Short task –
Count the lines in the material below that contain the word "should", and reply with that number alone.

Input rows –
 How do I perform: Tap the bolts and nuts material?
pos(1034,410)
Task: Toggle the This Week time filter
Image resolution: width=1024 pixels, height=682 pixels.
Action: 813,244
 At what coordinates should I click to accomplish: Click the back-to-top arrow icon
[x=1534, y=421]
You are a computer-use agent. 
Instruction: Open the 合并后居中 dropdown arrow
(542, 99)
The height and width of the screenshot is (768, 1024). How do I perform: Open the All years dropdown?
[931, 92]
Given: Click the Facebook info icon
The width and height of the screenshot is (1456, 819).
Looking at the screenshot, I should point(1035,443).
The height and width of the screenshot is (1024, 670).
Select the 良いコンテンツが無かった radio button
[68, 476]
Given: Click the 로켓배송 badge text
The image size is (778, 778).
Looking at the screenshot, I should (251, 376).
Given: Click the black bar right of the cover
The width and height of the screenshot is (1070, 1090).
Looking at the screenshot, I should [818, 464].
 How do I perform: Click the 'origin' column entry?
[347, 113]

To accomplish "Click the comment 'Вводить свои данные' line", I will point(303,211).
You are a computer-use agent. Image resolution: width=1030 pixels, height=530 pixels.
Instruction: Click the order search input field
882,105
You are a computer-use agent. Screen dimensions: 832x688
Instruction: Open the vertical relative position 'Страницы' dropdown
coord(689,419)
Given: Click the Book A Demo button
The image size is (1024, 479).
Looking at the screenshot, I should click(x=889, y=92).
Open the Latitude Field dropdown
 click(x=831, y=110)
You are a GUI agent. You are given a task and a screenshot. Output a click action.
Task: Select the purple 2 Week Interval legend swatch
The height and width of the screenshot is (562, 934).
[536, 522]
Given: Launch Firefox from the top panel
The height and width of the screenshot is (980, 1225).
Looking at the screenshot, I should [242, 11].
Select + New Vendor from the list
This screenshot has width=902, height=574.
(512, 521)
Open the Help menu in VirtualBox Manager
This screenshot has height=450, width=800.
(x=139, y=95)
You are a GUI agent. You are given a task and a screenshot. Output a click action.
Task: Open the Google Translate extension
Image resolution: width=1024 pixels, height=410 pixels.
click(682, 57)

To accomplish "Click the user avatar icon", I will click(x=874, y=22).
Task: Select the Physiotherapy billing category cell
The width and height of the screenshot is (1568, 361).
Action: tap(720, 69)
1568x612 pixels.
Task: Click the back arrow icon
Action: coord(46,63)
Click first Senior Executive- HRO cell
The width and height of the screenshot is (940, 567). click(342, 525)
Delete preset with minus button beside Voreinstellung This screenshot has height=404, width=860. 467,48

Answer below –
6